### WRITTEN REQUEST 1
The review of The Embodied God below names the fields of study whose scholars have researched God's body. List every one of these fields.

### DOCUMENT EXTRACT
● ● ● ●

Reviews of

Embodied God

In Bodies of God, Brittany E. WILSON, Luke-Acts, Matthew Sharp, Oxford University Press on March 14, 2022 at 1:57 pm

2022.03.03 | Brittany E. Wilson, The Embodied God: Seeing the Divine in Luke-Acts and the Early Church. New York: Oxford University Press, 2021. pp. xvi + 333. ISBN: 9780190080822. 

Review by Matthew Sharp, University of St Andrews.

God’s body (or bodies) has proved a fruitful and fascinating area of research for over a decade now, occupying scholars of the Hebrew Bible, ancient Near East, Graeco-Roman religion, and the religions of late antiquity. With this book Brittany Wilson adds the New Testament to this conversation as she seeks to dismantle modern Christian-Platonic notions of an invisible incorporeal God and argues forcefully for a portrayal of God in Luke-Acts that is visible, bodily, and capable of a variety of corporeal manifestations.

● ● ● ●

### DATA IN THIS EXERCISE

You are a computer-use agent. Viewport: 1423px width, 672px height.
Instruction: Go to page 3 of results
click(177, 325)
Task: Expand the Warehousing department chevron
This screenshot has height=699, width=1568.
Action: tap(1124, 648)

● ● ● ●

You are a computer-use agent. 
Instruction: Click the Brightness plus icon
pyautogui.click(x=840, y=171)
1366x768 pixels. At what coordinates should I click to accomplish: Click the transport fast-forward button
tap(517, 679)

● ● ● ●

### WRITTEN REQUEST 2
Format the entries from the line with "Task: Expand the" up to and including the line with "Action: tap(1124, 648)" as a Markdown table with columns Number and Entry line. Leave out blank lines.

### CORRECT OUTPUT 1
- Hebrew Bible
- ancient Near East
- Graeco-Roman religion
- religions of late antiquity

### CORRECT OUTPUT 2
| Number | Entry line |
|---|---|
| 1 | Task: Expand the Warehousing department chevron |
| 2 | This screenshot has height=699, width=1568. |
| 3 | Action: tap(1124, 648) |